START Data
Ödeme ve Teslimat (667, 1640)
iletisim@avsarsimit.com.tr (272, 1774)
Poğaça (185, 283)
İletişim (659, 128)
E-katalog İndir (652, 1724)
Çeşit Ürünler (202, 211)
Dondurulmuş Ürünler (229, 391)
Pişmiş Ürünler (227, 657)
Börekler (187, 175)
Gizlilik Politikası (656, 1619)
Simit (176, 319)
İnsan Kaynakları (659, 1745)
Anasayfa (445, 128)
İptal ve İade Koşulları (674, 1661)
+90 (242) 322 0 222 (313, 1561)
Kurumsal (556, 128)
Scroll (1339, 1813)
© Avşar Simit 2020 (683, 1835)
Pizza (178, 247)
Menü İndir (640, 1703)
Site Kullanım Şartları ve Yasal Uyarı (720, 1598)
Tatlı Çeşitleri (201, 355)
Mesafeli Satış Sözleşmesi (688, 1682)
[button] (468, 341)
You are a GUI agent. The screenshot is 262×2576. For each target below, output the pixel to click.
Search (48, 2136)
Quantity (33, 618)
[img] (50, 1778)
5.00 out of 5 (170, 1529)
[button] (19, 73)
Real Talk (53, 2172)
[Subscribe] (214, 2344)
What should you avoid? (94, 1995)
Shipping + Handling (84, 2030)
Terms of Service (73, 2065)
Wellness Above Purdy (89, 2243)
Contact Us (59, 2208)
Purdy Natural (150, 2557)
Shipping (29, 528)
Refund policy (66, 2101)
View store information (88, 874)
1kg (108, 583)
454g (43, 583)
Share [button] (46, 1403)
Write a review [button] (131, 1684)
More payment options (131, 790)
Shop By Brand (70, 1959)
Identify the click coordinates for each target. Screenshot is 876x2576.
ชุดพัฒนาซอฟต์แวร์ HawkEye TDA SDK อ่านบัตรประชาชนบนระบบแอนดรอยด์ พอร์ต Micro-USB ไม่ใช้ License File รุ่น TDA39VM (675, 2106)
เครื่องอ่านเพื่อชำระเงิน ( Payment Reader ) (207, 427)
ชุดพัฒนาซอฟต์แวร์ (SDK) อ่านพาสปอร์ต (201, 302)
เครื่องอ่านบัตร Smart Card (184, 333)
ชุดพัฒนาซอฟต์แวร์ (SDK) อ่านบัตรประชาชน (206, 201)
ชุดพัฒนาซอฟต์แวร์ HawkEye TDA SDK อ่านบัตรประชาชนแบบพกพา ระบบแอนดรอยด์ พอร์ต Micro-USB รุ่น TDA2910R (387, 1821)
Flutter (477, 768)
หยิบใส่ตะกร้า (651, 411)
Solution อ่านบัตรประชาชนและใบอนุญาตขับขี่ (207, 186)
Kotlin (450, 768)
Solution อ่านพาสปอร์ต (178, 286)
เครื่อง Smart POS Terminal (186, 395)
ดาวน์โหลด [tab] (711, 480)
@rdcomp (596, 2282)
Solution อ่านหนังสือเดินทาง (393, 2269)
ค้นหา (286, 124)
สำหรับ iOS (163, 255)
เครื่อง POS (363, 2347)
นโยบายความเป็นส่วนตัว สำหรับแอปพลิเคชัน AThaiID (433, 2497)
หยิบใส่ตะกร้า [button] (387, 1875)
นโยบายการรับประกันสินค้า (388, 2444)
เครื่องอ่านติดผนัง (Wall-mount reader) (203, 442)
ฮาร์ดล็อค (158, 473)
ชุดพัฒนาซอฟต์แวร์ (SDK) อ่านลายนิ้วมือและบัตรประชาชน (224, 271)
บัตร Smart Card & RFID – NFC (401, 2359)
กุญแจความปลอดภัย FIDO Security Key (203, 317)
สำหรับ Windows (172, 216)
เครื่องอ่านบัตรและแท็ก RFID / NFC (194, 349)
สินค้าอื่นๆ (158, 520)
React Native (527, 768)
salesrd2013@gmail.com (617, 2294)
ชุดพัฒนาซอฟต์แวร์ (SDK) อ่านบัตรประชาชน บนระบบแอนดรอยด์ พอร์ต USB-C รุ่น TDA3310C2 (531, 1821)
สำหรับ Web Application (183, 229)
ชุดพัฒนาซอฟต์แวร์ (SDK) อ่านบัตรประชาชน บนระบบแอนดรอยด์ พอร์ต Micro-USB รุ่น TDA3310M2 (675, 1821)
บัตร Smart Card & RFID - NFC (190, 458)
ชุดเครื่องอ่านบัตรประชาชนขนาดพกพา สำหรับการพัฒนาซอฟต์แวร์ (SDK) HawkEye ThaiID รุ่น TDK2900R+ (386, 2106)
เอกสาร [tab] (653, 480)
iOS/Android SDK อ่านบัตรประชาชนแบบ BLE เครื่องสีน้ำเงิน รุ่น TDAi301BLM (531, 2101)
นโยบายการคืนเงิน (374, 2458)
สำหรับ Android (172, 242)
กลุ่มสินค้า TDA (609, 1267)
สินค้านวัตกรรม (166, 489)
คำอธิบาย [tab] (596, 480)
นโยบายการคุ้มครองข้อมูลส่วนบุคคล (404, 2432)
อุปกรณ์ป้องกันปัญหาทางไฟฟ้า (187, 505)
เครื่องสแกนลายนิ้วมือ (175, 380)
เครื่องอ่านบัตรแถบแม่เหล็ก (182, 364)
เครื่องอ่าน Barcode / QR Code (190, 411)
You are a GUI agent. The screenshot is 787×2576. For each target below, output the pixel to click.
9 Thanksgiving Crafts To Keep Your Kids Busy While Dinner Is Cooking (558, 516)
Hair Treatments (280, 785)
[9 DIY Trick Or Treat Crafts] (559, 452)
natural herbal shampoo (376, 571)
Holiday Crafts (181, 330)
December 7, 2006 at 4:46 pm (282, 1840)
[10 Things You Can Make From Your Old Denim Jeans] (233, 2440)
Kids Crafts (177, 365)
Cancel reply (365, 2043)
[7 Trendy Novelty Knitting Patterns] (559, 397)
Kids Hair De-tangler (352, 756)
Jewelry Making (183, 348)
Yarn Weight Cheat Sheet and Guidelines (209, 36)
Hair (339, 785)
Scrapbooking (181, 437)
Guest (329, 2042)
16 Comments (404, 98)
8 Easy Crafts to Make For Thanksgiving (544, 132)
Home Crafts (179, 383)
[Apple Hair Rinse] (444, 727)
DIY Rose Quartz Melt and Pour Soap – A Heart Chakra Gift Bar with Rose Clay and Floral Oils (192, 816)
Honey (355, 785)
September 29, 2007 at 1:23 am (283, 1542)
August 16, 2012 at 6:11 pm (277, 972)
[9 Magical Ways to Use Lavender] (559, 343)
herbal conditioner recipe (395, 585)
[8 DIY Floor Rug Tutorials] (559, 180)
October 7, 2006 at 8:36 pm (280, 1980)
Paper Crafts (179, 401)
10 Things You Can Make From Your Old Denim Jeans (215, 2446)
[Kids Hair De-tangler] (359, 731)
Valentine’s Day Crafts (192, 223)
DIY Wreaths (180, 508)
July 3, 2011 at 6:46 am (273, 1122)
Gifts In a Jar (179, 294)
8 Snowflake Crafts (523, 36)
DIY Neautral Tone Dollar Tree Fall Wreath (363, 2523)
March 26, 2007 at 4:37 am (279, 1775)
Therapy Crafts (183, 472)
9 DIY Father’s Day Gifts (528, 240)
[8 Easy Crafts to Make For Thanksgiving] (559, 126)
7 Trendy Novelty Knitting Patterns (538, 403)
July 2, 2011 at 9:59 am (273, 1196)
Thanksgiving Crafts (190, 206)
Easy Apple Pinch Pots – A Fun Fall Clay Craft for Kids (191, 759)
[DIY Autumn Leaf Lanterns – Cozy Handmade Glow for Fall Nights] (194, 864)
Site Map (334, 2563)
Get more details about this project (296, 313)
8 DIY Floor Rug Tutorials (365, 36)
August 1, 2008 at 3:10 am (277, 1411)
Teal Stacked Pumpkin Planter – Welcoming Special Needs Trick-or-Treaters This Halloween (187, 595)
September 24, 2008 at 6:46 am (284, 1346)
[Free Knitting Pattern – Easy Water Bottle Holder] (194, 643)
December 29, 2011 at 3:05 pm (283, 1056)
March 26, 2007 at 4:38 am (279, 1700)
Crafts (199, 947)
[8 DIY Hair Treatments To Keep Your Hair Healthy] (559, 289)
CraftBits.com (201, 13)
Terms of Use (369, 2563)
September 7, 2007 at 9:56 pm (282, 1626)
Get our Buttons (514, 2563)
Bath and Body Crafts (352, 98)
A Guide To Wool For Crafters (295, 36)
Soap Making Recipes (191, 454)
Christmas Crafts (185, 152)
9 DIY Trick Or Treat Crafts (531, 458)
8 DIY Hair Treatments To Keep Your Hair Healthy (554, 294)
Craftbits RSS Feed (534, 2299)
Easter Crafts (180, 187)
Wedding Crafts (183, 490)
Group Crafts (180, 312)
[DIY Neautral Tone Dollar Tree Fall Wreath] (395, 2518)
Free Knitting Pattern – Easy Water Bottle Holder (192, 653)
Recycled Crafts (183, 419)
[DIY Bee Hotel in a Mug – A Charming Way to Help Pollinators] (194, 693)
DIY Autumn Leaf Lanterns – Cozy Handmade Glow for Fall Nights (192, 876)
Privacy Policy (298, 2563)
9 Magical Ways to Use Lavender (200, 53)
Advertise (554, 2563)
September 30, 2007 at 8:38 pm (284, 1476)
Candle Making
END Data
• [Prompt]: Write out only the lines that run from the line containing "222 (313, 1561)" through the line containing "ฮาร์ดล็อค (158, 473)", both included, exactly as they appear above.

• [Answer to the exercise]:
+90 (242) 322 0 222 (313, 1561)
Kurumsal (556, 128)
Scroll (1339, 1813)
© Avşar Simit 2020 (683, 1835)
Pizza (178, 247)
Menü İndir (640, 1703)
Site Kullanım Şartları ve Yasal Uyarı (720, 1598)
Tatlı Çeşitleri (201, 355)
Mesafeli Satış Sözleşmesi (688, 1682)
[button] (468, 341)
You are a GUI agent. The screenshot is 262×2576. For each target below, output the pixel to click.
Search (48, 2136)
Quantity (33, 618)
[img] (50, 1778)
5.00 out of 5 (170, 1529)
[button] (19, 73)
Real Talk (53, 2172)
[Subscribe] (214, 2344)
What should you avoid? (94, 1995)
Shipping + Handling (84, 2030)
Terms of Service (73, 2065)
Wellness Above Purdy (89, 2243)
Contact Us (59, 2208)
Purdy Natural (150, 2557)
Shipping (29, 528)
Refund policy (66, 2101)
View store information (88, 874)
1kg (108, 583)
454g (43, 583)
Share [button] (46, 1403)
Write a review [button] (131, 1684)
More payment options (131, 790)
Shop By Brand (70, 1959)
Identify the click coordinates for each target. Screenshot is 876x2576.
ชุดพัฒนาซอฟต์แวร์ HawkEye TDA SDK อ่านบัตรประชาชนบนระบบแอนดรอยด์ พอร์ต Micro-USB ไม่ใช้ License File รุ่น TDA39VM (675, 2106)
เครื่องอ่านเพื่อชำระเงิน ( Payment Reader ) (207, 427)
ชุดพัฒนาซอฟต์แวร์ (SDK) อ่านพาสปอร์ต (201, 302)
เครื่องอ่านบัตร Smart Card (184, 333)
ชุดพัฒนาซอฟต์แวร์ (SDK) อ่านบัตรประชาชน (206, 201)
ชุดพัฒนาซอฟต์แวร์ HawkEye TDA SDK อ่านบัตรประชาชนแบบพกพา ระบบแอนดรอยด์ พอร์ต Micro-USB รุ่น TDA2910R (387, 1821)
Flutter (477, 768)
หยิบใส่ตะกร้า (651, 411)
Solution อ่านบัตรประชาชนและใบอนุญาตขับขี่ (207, 186)
Kotlin (450, 768)
Solution อ่านพาสปอร์ต (178, 286)
เครื่อง Smart POS Terminal (186, 395)
ดาวน์โหลด [tab] (711, 480)
@rdcomp (596, 2282)
Solution อ่านหนังสือเดินทาง (393, 2269)
ค้นหา (286, 124)
สำหรับ iOS (163, 255)
เครื่อง POS (363, 2347)
นโยบายความเป็นส่วนตัว สำหรับแอปพลิเคชัน AThaiID (433, 2497)
หยิบใส่ตะกร้า [button] (387, 1875)
นโยบายการรับประกันสินค้า (388, 2444)
เครื่องอ่านติดผนัง (Wall-mount reader) (203, 442)
ฮาร์ดล็อค (158, 473)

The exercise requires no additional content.